▸ **Problem**:
I would like the lines below, from the one with "MEG 134 (781, 865)" through the one with "[X-twitter] (116, 978)", copied exactly and without any pictures.

▸ **Material supplied**:
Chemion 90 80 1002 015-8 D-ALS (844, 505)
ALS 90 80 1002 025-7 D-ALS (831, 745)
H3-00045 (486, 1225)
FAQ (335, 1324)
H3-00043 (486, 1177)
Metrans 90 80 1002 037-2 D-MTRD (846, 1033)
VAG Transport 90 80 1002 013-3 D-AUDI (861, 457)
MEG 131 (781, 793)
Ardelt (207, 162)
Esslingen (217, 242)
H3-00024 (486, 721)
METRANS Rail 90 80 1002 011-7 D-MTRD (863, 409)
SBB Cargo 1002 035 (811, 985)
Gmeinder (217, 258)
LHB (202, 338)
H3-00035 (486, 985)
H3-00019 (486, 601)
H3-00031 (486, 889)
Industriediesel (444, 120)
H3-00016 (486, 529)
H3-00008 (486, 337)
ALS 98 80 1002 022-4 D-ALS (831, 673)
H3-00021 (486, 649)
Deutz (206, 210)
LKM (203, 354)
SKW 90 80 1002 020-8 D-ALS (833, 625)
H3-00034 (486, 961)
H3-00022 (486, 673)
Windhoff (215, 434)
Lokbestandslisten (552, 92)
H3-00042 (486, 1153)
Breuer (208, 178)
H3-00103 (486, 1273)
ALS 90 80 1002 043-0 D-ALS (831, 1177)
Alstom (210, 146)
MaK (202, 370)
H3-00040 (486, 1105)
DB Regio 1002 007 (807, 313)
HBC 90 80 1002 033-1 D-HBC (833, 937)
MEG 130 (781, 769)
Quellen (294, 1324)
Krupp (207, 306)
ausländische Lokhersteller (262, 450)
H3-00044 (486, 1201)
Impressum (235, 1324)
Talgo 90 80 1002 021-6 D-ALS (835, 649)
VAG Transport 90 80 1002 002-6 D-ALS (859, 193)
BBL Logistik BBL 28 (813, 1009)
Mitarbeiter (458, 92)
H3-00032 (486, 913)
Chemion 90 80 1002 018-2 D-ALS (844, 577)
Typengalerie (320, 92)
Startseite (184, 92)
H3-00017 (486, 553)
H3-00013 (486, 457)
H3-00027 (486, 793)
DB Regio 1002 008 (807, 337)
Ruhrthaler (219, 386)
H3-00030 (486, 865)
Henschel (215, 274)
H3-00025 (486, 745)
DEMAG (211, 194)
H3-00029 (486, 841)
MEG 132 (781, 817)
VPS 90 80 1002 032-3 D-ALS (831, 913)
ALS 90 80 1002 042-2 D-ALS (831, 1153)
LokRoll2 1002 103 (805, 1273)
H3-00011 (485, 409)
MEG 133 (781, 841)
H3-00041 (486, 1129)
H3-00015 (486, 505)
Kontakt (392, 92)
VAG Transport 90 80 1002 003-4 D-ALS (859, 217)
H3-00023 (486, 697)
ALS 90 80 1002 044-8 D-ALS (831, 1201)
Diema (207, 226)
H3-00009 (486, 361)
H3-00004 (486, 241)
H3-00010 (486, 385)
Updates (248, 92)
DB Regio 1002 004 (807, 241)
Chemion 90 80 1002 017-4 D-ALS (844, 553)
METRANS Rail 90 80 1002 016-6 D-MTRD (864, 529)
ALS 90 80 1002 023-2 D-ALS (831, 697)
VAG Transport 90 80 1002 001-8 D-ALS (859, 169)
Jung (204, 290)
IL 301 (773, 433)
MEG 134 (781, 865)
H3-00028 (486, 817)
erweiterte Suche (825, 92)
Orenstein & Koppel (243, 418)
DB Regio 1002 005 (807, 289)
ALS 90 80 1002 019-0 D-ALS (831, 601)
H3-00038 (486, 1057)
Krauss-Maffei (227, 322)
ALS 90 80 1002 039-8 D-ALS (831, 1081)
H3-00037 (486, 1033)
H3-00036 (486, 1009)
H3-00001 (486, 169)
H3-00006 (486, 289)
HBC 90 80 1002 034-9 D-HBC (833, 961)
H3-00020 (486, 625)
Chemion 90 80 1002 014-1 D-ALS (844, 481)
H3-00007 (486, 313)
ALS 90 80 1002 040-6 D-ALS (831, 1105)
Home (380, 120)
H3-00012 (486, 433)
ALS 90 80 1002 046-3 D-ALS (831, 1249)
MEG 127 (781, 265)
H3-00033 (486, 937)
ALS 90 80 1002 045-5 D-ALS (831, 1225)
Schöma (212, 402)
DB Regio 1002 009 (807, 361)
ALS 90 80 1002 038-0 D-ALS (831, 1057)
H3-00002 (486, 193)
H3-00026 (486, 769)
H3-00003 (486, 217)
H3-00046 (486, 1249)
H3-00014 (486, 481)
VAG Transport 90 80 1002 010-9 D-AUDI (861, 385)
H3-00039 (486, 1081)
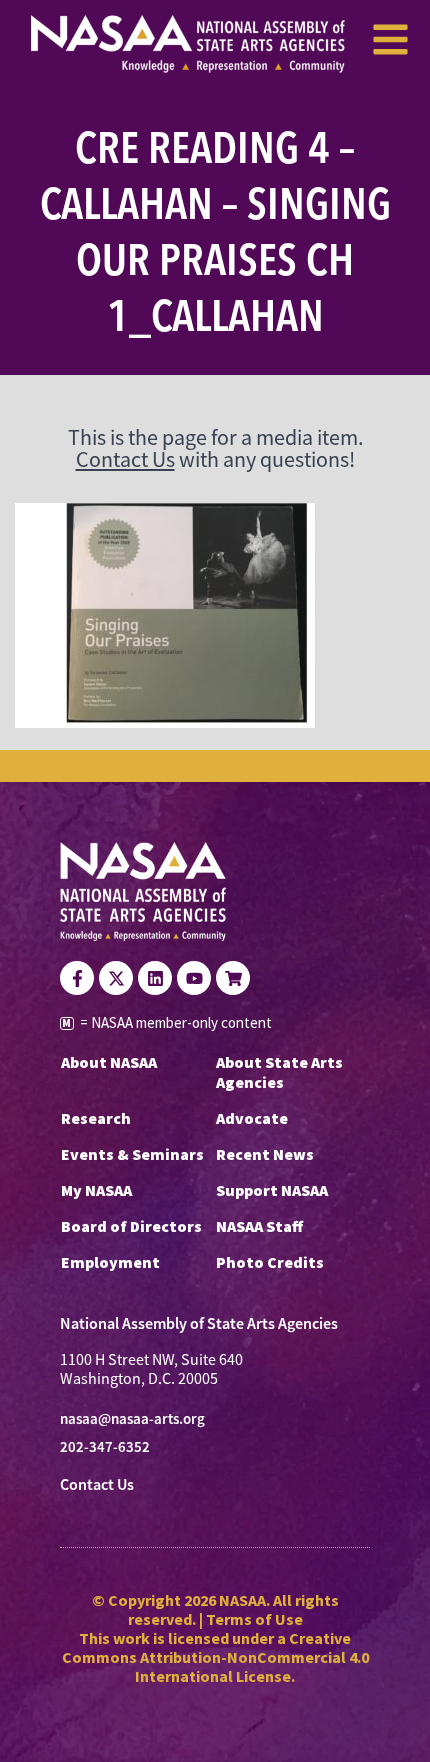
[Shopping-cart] (233, 978)
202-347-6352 (105, 1447)
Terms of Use (254, 1619)
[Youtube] (194, 978)
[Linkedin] (155, 978)
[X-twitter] (116, 978)
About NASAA (109, 1062)
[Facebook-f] (77, 978)
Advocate (252, 1118)
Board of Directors (131, 1226)
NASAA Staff (259, 1226)
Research (96, 1118)
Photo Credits (270, 1262)
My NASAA (96, 1190)
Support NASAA (272, 1190)
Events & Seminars (132, 1154)
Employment (110, 1262)
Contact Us (125, 459)
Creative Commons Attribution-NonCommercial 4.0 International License (215, 1657)
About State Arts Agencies (279, 1072)
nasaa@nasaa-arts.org (132, 1419)
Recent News (265, 1154)
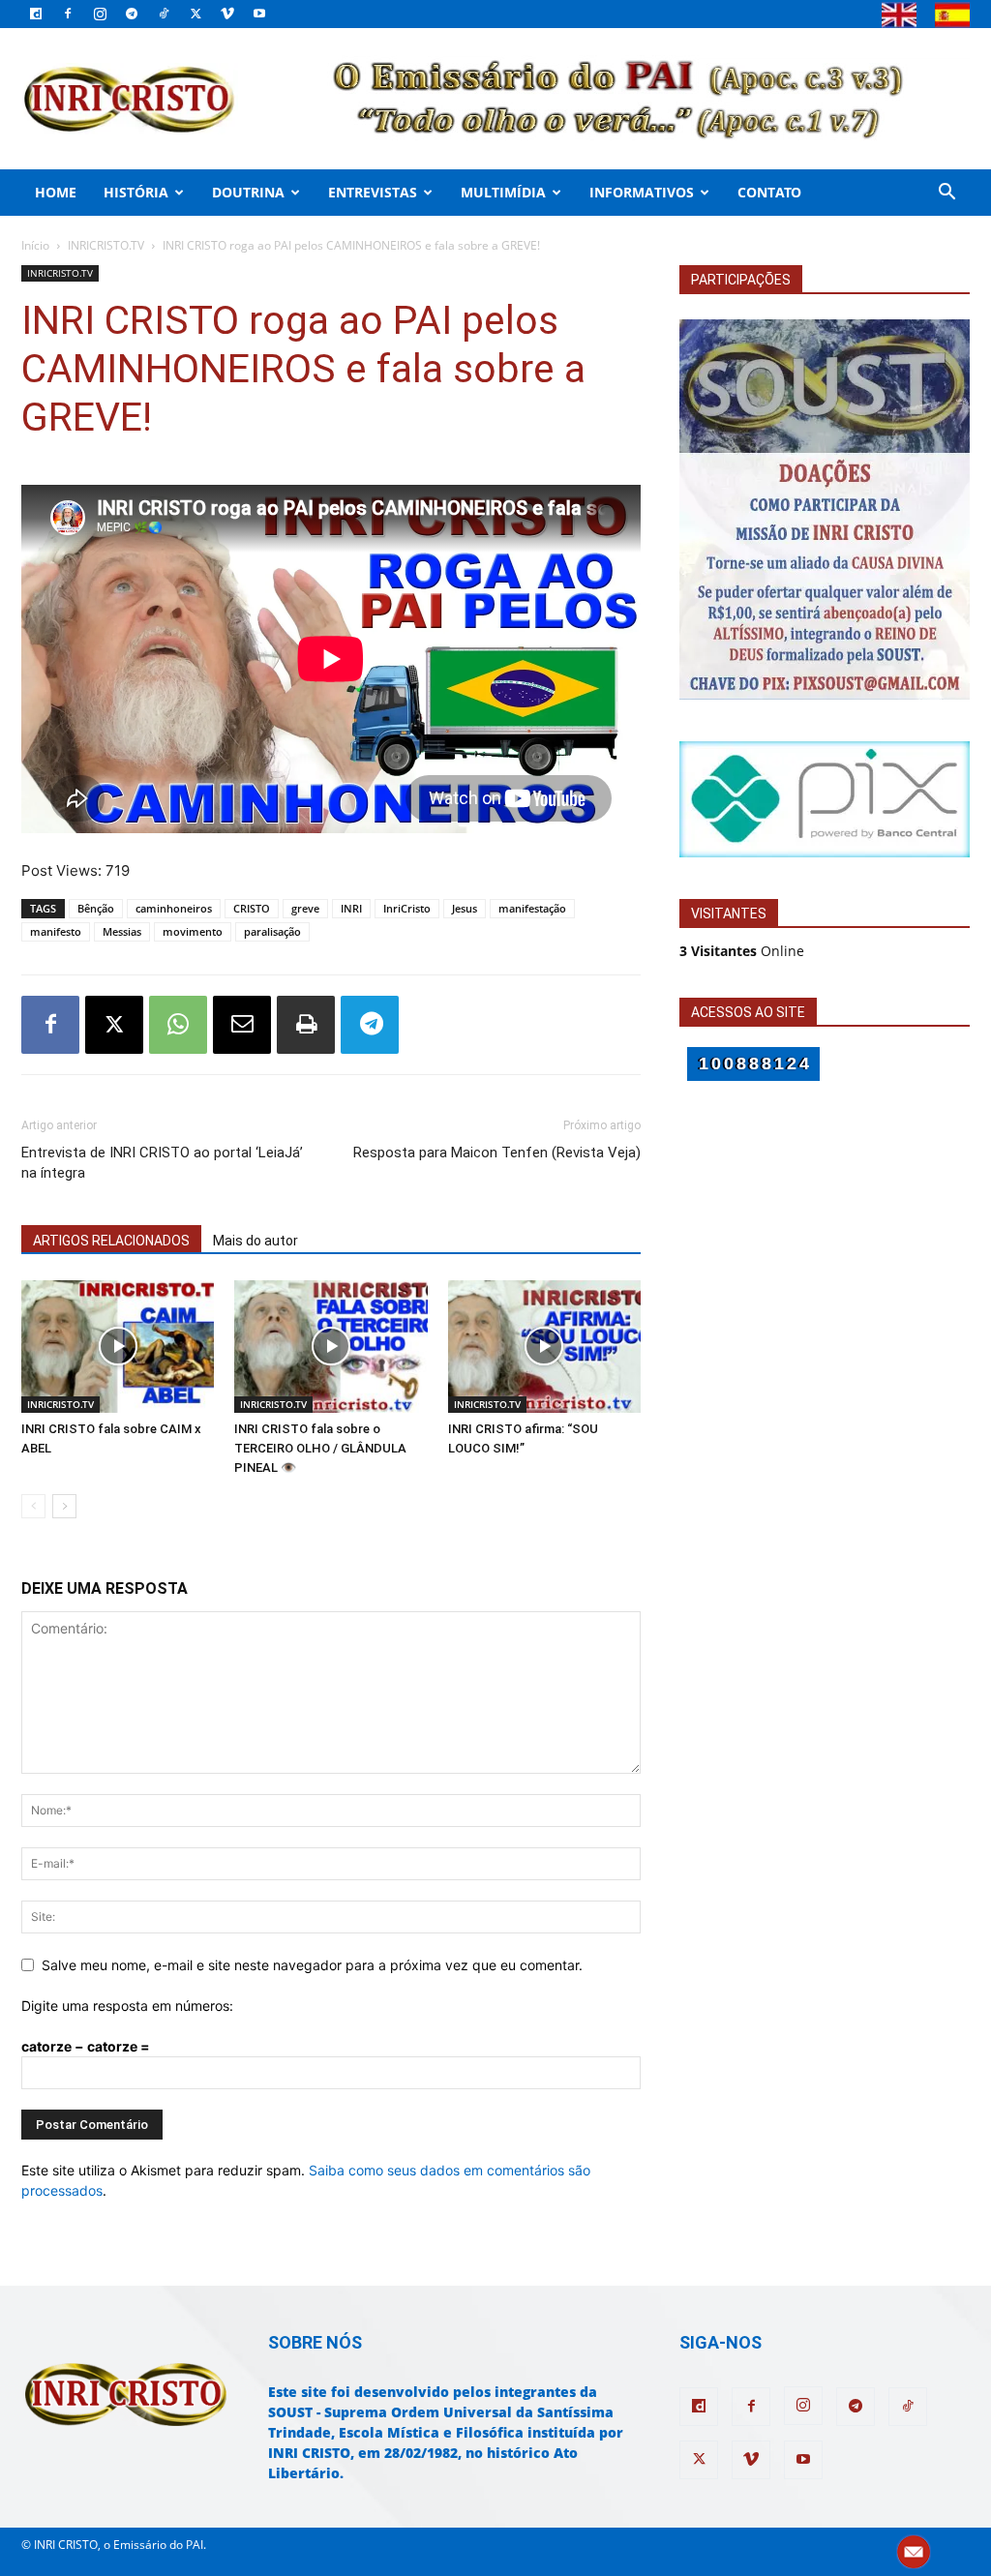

▸ **Result for this task**:
MEG 134 (781, 865)
H3-00028 (486, 817)
erweiterte Suche (825, 92)
Orenstein & Koppel (243, 418)
DB Regio 1002 005 (807, 289)
ALS 90 80 1002 019-0 D-ALS (831, 601)
H3-00038 (486, 1057)
Krauss-Maffei (227, 322)
ALS 90 80 1002 039-8 D-ALS (831, 1081)
H3-00037 (486, 1033)
H3-00036 (486, 1009)
H3-00001 (486, 169)
H3-00006 (486, 289)
HBC 90 80 1002 034-9 D-HBC (833, 961)
H3-00020 (486, 625)
Chemion 90 80 1002 014-1 D-ALS (844, 481)
H3-00007 (486, 313)
ALS 90 80 1002 040-6 D-ALS (831, 1105)
Home (380, 120)
H3-00012 (486, 433)
ALS 90 80 1002 046-3 D-ALS (831, 1249)
MEG 127 (781, 265)
H3-00033 (486, 937)
ALS 90 80 1002 045-5 D-ALS (831, 1225)
Schöma (212, 402)
DB Regio 1002 009 (807, 361)
ALS 90 80 1002 038-0 D-ALS (831, 1057)
H3-00002 (486, 193)
H3-00026 (486, 769)
H3-00003 (486, 217)
H3-00046 (486, 1249)
H3-00014 (486, 481)
VAG Transport 90 80 1002 010-9 D-AUDI (861, 385)
H3-00039 (486, 1081)
[Shopping-cart] (233, 978)
202-347-6352 (105, 1447)
Terms of Use (254, 1619)
[Youtube] (194, 978)
[Linkedin] (155, 978)
[X-twitter] (116, 978)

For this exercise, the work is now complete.